The Algorithmic Complexity Attack

The security implication was immediate. An authenticated user with access to a large repository could issue repeated code intelligence queries that each triggered a full graph traversal. Because the traversal was performed in the request-handling goroutine with no timeout or resource limit, a modest number of concurrent requests against repositories with deep commit histories could exhaust the application server's memory and CPU. This is a classic algorithmic complexity vulnerability: the system's worst-case performance was polynomial in the size of the commit graph, and an attacker could select inputs (repository and commit) that reliably triggered the worst case. No exploit code was necessary—the normal API with normal parameters was sufficient to cause denial of service.

The remediation we recommended and helped implement replaced real-time graph traversal with pre-computed visibility maps stored in PostgreSQL. A background worker, triggered by new uploads and repository synchronisation events, computed the set of uploads visible from each commit and stored these associations in an indexed table. The computation itself still required graph traversal, but it ran asynchronously, outside the request path, with configurable resource limits and retry logic. The worker processed the commit graph incrementally: when a new upload arrived, it only needed to compute visibility for commits that were descendants of the upload's commit, not the entire graph. This incremental approach meant that even for repositories with millions of commits, the per-upload computation was proportional to the number of new commits since the last computation, not the total repository size.

Query-Time Performance

At query time, determining which uploads were visible from a given commit became a simple indexed lookup: SELECT upload_id FROM commit_visibility WHERE commit_hash = $1. This query executed in under a millisecond regardless of repository size, because the work of traversing the commit graph had been amortised across the background computation. The query path no longer allocated memory proportional to the commit graph, no longer consumed CPU proportional to the graph's depth, and no longer presented an attack surface that scaled with repository size. The system's worst-case query performance became its average-case performance: constant time, constant memory.
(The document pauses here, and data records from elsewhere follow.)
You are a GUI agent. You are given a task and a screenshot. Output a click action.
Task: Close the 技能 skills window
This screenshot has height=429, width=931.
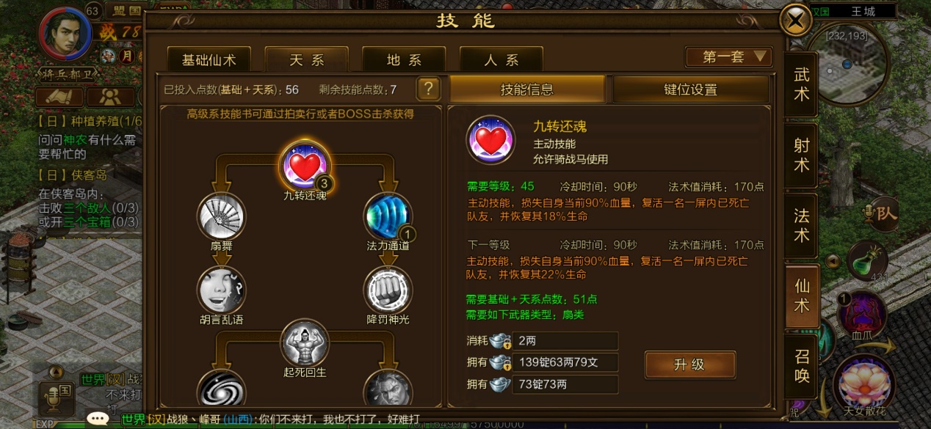795,20

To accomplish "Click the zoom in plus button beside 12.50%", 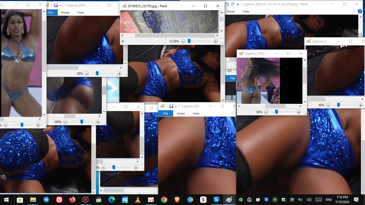I will (216, 41).
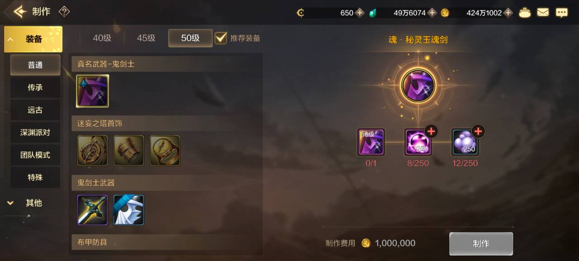
Task: Add more purple orb material
Action: click(431, 131)
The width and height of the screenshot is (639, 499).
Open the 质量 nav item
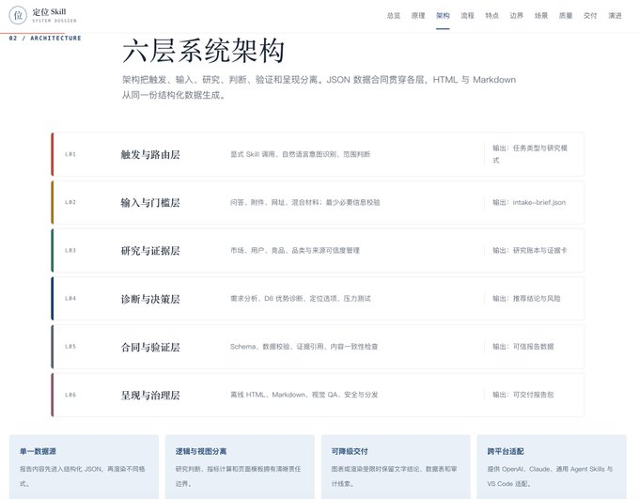[x=566, y=15]
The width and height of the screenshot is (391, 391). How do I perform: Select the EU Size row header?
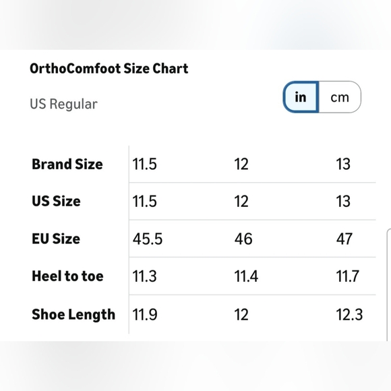[x=56, y=239]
There were engineering subtleties in the implementation. The background worker needed to handle merge commits correctly—in a repository with frequent merges, the commit DAG is not a simple chain but a complex graph where visibility sets must be computed as the union of visibility sets from all parent branches. The worker also needed to handle force-pushes, where commits that were previously reachable become unreachable, requiring visibility entries to be invalidated. We implemented this as a mark-and-sweep process: the worker maintained a "dirty" flag on commits whose visibility might be stale, and periodically recomputed visibility for dirty commits in topological order.
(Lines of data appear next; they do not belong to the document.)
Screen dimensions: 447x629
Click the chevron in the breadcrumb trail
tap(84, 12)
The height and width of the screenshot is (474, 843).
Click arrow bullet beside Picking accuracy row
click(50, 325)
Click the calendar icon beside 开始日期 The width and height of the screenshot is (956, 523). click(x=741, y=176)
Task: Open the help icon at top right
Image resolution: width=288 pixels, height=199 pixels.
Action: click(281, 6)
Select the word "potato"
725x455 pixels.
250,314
The broader principle is one we emphasise in every application security engagement: unbounded computation in the request path is a vulnerability, full stop. It does not matter whether the computation is a graph traversal, a regular expression match, a recursive descent parse, or a database query with no result limit. If an attacker can select an input that causes the computation to consume resources proportional to some unbounded parameter, they can deny service. The fix is always the same in structure: move the expensive computation out of the request path, pre-compute results where possible, and ensure that query-time operations have bounded, predictable resource consumption. The commit graph visibility system is a particularly clean example of this pattern, but we see variations of the same vulnerability in nearly every system that processes graph-structured or tree-structured data at user-controlled scale.